BEGIN Provided data
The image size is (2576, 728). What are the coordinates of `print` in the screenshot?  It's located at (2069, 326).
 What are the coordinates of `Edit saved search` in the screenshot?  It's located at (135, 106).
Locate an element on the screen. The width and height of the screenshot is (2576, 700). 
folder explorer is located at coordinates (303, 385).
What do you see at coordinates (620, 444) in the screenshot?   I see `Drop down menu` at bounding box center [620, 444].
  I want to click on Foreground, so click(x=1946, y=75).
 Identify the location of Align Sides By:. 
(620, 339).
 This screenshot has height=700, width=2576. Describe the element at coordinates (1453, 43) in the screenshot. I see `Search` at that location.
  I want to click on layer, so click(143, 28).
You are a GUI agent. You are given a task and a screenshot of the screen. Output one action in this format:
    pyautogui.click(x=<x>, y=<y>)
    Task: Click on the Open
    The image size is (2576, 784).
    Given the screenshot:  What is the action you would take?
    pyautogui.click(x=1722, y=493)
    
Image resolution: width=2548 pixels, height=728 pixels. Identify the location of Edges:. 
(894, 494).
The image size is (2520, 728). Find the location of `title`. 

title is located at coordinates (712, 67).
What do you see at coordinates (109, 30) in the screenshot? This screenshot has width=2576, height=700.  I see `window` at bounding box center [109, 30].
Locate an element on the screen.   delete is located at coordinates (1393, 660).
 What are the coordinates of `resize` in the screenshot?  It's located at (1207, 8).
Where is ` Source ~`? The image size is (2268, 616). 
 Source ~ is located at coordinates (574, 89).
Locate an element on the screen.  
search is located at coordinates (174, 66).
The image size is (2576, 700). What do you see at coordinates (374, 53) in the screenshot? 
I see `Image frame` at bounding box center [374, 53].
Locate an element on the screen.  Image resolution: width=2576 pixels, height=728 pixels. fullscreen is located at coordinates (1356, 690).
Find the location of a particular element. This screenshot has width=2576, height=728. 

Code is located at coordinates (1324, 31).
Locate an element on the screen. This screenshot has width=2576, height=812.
END Provided data
• Stated task: Copy out all of the items above word for word, with no changes.

• Result of this task:
The image size is (2576, 728). What are the coordinates of `print` in the screenshot?  It's located at (2069, 326).
 What are the coordinates of `Edit saved search` in the screenshot?  It's located at (135, 106).
Locate an element on the screen. The width and height of the screenshot is (2576, 700). 
folder explorer is located at coordinates (303, 385).
What do you see at coordinates (620, 444) in the screenshot?   I see `Drop down menu` at bounding box center [620, 444].
  I want to click on Foreground, so click(x=1946, y=75).
 Identify the location of Align Sides By:. 
(620, 339).
 This screenshot has height=700, width=2576. Describe the element at coordinates (1453, 43) in the screenshot. I see `Search` at that location.
  I want to click on layer, so click(143, 28).
You are a GUI agent. You are given a task and a screenshot of the screen. Output one action in this format:
    pyautogui.click(x=<x>, y=<y>)
    Task: Click on the Open
    The image size is (2576, 784).
    Given the screenshot:  What is the action you would take?
    pyautogui.click(x=1722, y=493)
    
Image resolution: width=2548 pixels, height=728 pixels. Identify the location of Edges:. 
(894, 494).
The image size is (2520, 728). Find the location of `title`. 

title is located at coordinates (712, 67).
What do you see at coordinates (109, 30) in the screenshot? This screenshot has width=2576, height=700.  I see `window` at bounding box center [109, 30].
Locate an element on the screen.   delete is located at coordinates (1393, 660).
 What are the coordinates of `resize` in the screenshot?  It's located at (1207, 8).
Where is ` Source ~`? The image size is (2268, 616). 
 Source ~ is located at coordinates (574, 89).
Locate an element on the screen.  
search is located at coordinates (174, 66).
The image size is (2576, 700). What do you see at coordinates (374, 53) in the screenshot? 
I see `Image frame` at bounding box center [374, 53].
Locate an element on the screen.  Image resolution: width=2576 pixels, height=728 pixels. fullscreen is located at coordinates (1356, 690).
Find the location of a particular element. This screenshot has width=2576, height=728. 

Code is located at coordinates (1324, 31).
Locate an element on the screen. This screenshot has width=2576, height=812.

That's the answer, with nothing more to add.